## Given information
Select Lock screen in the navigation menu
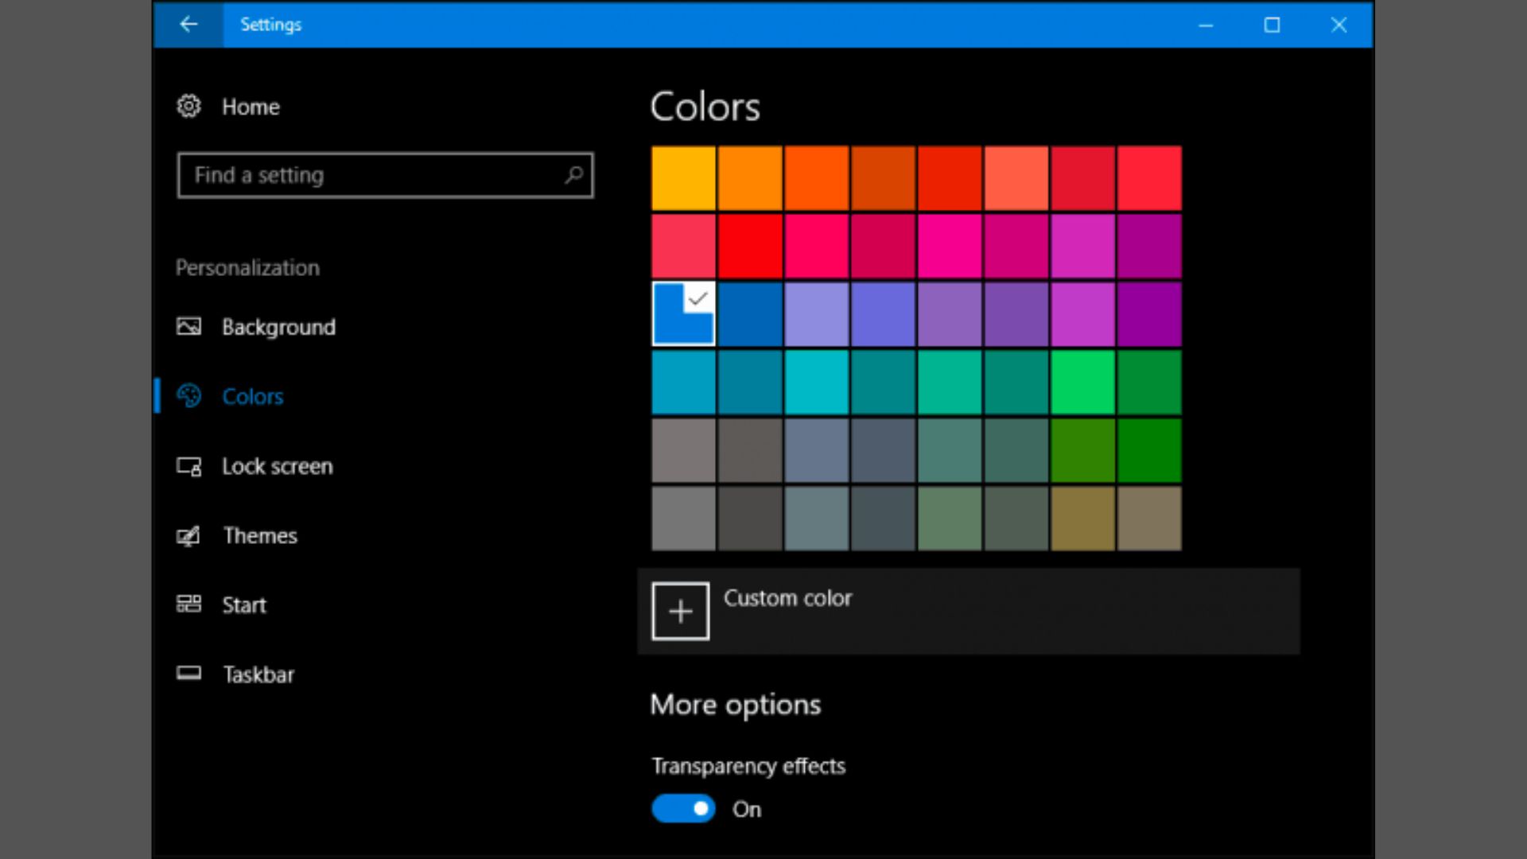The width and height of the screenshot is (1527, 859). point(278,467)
==
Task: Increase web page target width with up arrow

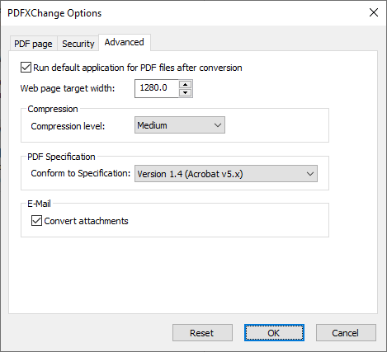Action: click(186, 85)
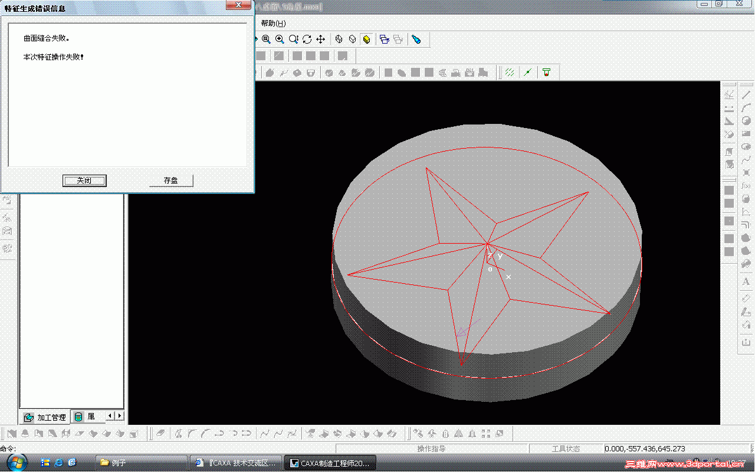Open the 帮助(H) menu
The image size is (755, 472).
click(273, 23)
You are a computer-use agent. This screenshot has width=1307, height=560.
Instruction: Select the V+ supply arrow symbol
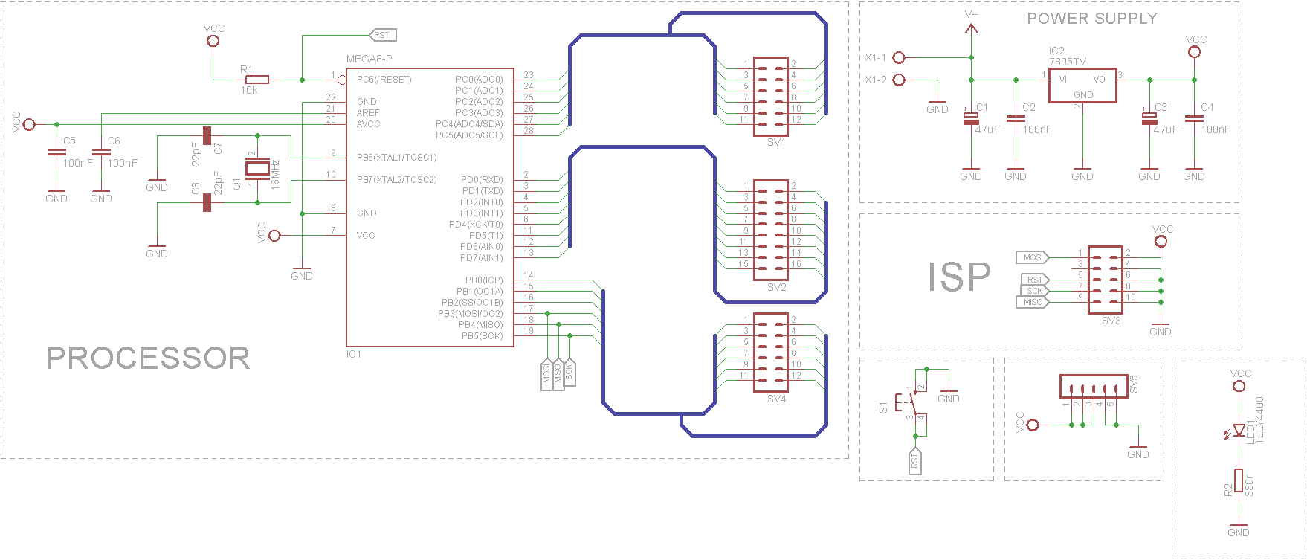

## Problem to work on
Reproduce the rows verbatim, starting with the line that contains "Task: Increase web" and continuing through the line that contains "Instruction: Select the". Omit the pictures.

## Solution to this problem
Task: Increase web page target width with up arrow

Action: click(186, 85)
Open the 帮助(H) menu
The image size is (755, 472).
click(273, 23)
You are a computer-use agent. This screenshot has width=1307, height=560.
Instruction: Select the V+ supply arrow symbol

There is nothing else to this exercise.